* _Material for this task_
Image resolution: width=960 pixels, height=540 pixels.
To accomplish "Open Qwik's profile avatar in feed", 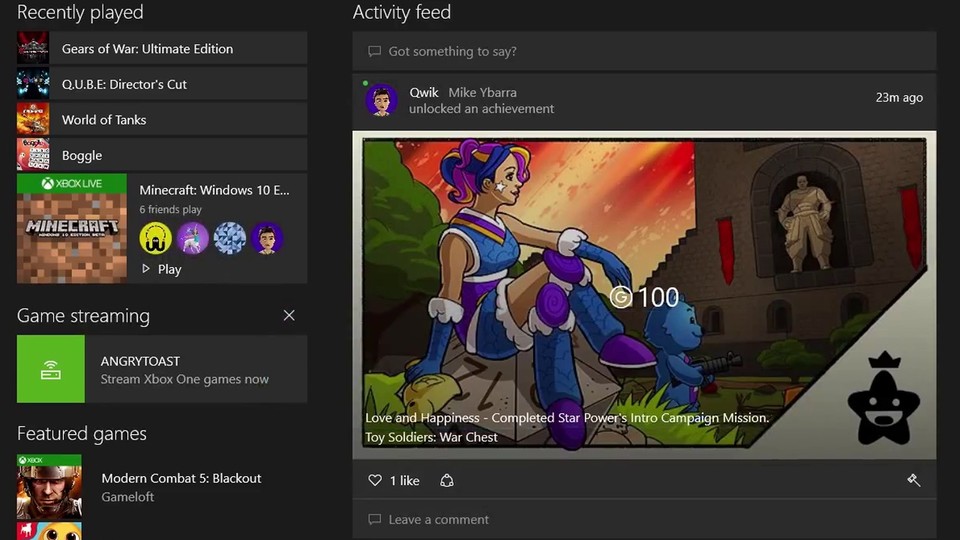I will (381, 100).
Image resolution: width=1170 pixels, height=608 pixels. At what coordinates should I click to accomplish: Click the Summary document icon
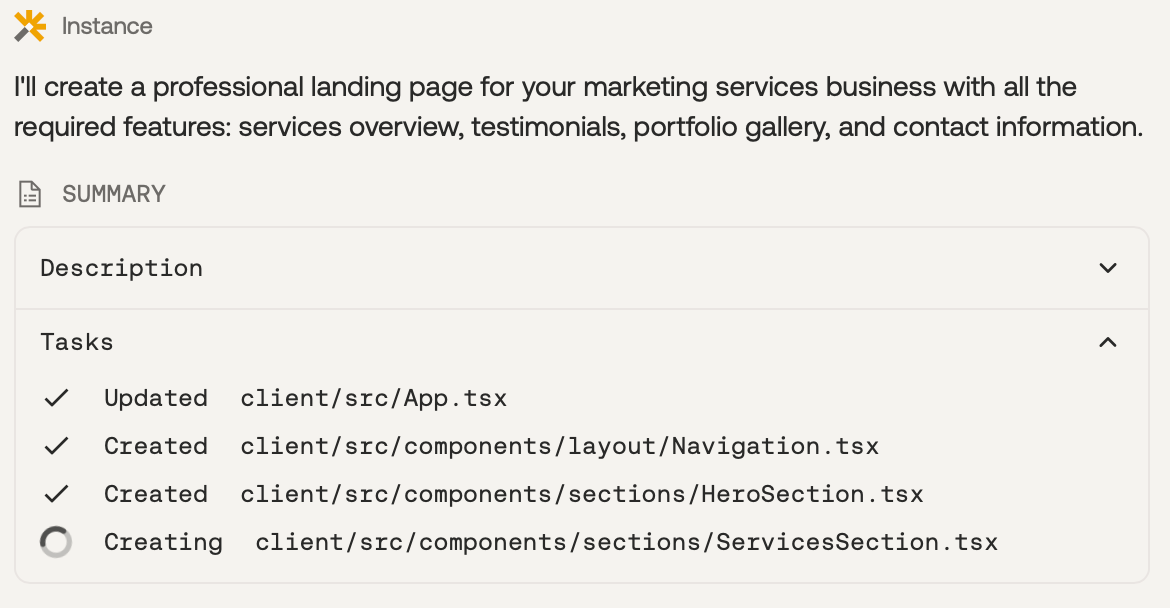coord(30,194)
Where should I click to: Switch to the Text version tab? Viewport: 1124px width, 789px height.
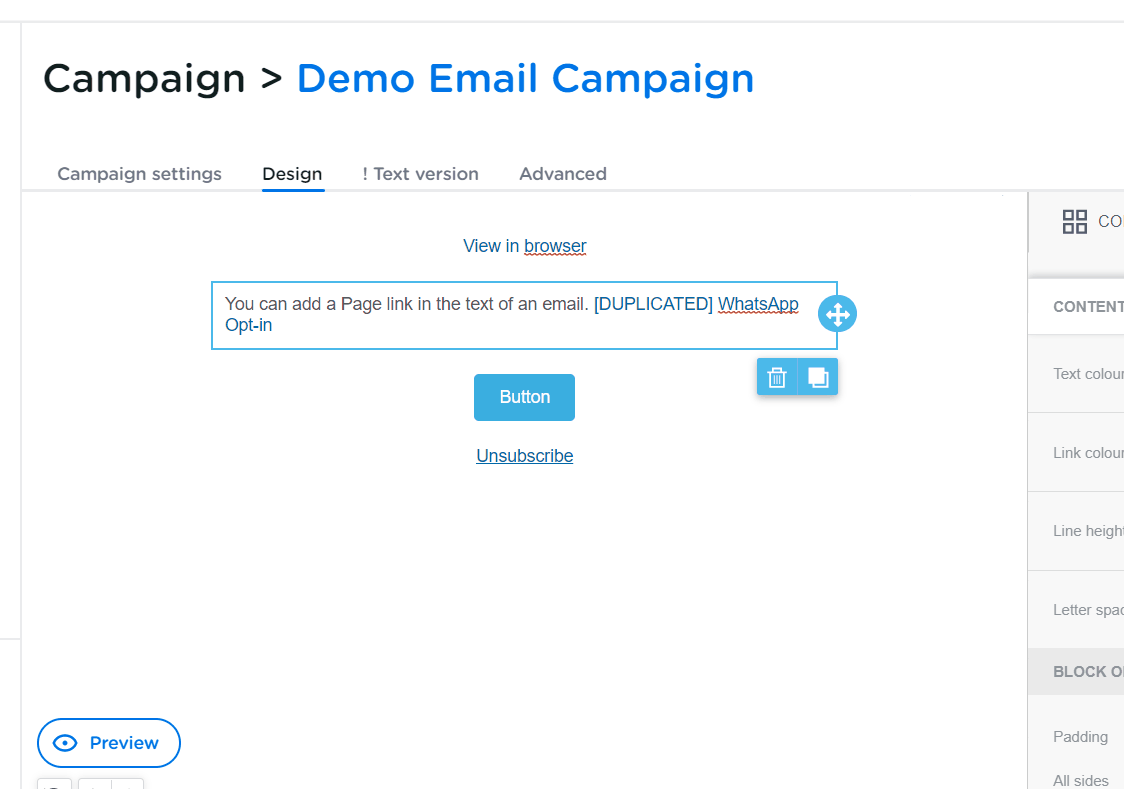(420, 174)
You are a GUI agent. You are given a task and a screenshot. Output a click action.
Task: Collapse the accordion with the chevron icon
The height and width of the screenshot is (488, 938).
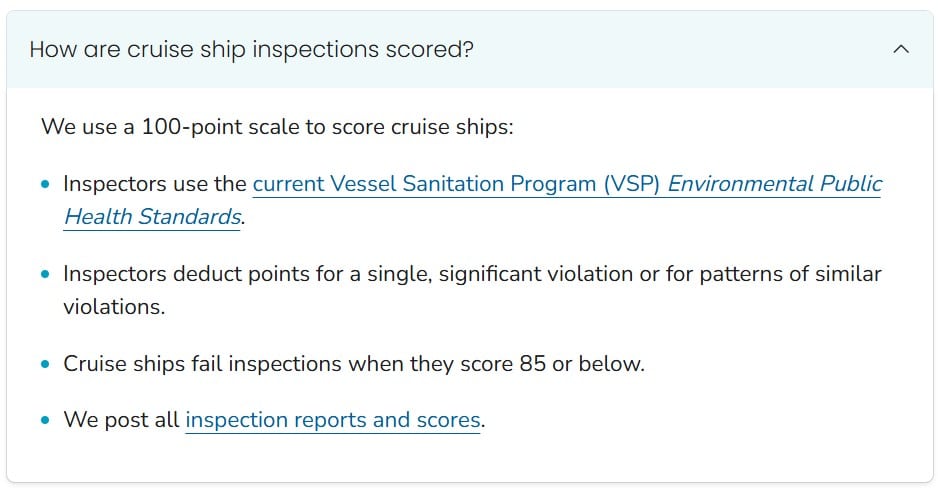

* _Your task_
Exact copy, pictures omitted: every line from the one holding "Image resolution: width=1170" through the last line of the data above, and nothing else.

* _Answer to this task_
Image resolution: width=1170 pixels, height=608 pixels. At what coordinates should I click to accomplish: Click the Summary document icon
coord(30,194)
Where should I click to: Switch to the Text version tab? Viewport: 1124px width, 789px height.
(420, 174)
You are a GUI agent. You are given a task and a screenshot. Output a click action.
Task: Collapse the accordion with the chevron icon
The height and width of the screenshot is (488, 938).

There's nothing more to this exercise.